A Mercedes inicialmente queria colocar Hamilton com pneus macios para o período de 16 voltas até o final, mas depois de tentar os dois compostos no início da corrida, Hamilton ultrapassou o que os computadores da Mercedes diziam e pediu o médio. Foi uma decisão inspirada, já que o companheiro de equipe Bottas, que havia mudado para os macios duas voltas antes, lutava por desempenho enquanto Hamilton transformava aquela vantagem de 10 segundos sobre Verstappen em 24 segundos em seus médios perto da bandeira quadriculada.

“Quando olhamos para a primeira passagem, o pneu macio teve um desempenho muito bom”, explicou o chefe da equipe da Mercedes, Toto Wolff. “Nós podíamos estender a restrição, a aderência estava lá e foi a escolha lógica para ir com macios nas últimas 15 ou 20 voltas, nada realmente indicava que aquele pneu não funcionaria. Então isso não foi um erro da equipe, pelo contrário, o pneu macio é o mais rápido.”

“Mas a ligação que Lewis fez para usar o composto médio foi impressionante, porque ele foi inflexível para trocar para o composto médio, ele sentiu que o pneu médio era o que ele queria, então ele fez esse pedido.”

“O que me deixa muito feliz é a conversa aberta e a transparente que temos entre o piloto e a equipe. Isso não é algo tão óbvio. Há equipes onde os pilotos mandam. Há equipes onde a engenharia manda e pronto. Mas, dentro da nossa organização, podemos ouvir uns aos outros e tomar a melhor decisão. Se o piloto quiser um pneu que não comprometa sua corrida, porque ele tem a diferença de qualquer maneira, ele deve ter o pneu.”

Fim do campeonato?
Foi a quarta vitória de Hamilton em seis corridas e o viu estender sua liderança no campeonato de pilotos para 37 pontos sobre Verstappen. Apenas uma semana antes, a Red Bull superou a Mercedes em Silverstone, mas as circunstâncias naquela corrida eram incomuns e na Espanha havia evidências de que os campeões mundiais já tinham aprendido suas lições com o fim de semana anômalo.

As fraquezas que a Mercedes experimentou com os pneus de compostos mais macios em Silverstone não existiram na Espanha. Eles foram ajudados por compostos mais duros, menores pressões mínimas dos pneus e uma superfície da pista que ajuda a lutar contra as bolhas da borracha que experimentaram em Silverstone, mas não apenas a Mercedes superou os problemas, o diferencial de desempenho para a Red Bull balançou dramaticamente a seu favor.

Isso nos leva à conclusão de que se ainda há uma fraqueza com a Mercedes, ela é tão específica que a Red Bull não pode esperar contar com ela para montar um desafio pelo campeonato.

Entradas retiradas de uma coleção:
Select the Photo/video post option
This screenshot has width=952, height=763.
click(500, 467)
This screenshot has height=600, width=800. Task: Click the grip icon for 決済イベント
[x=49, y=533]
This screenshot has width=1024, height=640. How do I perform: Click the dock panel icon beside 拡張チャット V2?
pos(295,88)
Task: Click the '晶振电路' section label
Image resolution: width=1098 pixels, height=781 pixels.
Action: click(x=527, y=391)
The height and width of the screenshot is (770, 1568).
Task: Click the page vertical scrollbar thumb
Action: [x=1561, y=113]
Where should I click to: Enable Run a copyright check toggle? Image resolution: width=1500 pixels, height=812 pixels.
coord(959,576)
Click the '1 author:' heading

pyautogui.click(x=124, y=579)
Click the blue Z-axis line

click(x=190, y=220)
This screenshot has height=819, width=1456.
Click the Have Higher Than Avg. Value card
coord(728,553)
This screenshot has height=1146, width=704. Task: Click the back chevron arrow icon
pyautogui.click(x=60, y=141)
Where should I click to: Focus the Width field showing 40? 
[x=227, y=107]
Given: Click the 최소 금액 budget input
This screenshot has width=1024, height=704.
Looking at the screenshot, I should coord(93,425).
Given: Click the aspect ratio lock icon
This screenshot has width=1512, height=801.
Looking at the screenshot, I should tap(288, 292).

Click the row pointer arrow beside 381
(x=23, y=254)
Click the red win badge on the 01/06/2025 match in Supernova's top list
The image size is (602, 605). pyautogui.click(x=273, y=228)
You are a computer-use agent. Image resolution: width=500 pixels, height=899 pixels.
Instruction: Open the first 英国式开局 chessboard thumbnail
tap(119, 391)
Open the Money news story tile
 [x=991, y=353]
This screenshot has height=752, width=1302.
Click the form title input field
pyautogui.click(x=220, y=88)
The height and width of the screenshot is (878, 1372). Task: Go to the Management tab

O QUE FAZER:
(1) Explique, em uma a três frases, por que o texto sobre a corrida de Hamilton chama de inspirada a escolha dele pelo pneu médio.
(2) Copie do texto sobre a corrida de Hamilton tudo o que vai de "A Mercedes inicialmente" até "da bandeira quadriculada.".
A listagem não tem relação com o texto sobre a corrida de Hamilton.

RESPOSTAS ÀS TAREFAS:
(1) Bottas, companheiro de equipe que tinha passado para os pneus macios duas voltas antes, lutava por desempenho. Enquanto isso, Hamilton, com os médios, ampliou a vantagem sobre Verstappen de 10 para 24 segundos perto da bandeira quadriculada.

(2)
A Mercedes inicialmente queria colocar Hamilton com pneus macios para o período de 16 voltas até o final, mas depois de tentar os dois compostos no início da corrida, Hamilton ultrapassou o que os computadores da Mercedes diziam e pediu o médio. Foi uma decisão inspirada, já que o companheiro de equipe Bottas, que havia mudado para os macios duas voltas antes, lutava por desempenho enquanto Hamilton transformava aquela vantagem de 10 segundos sobre Verstappen em 24 segundos em seus médios perto da bandeira quadriculada.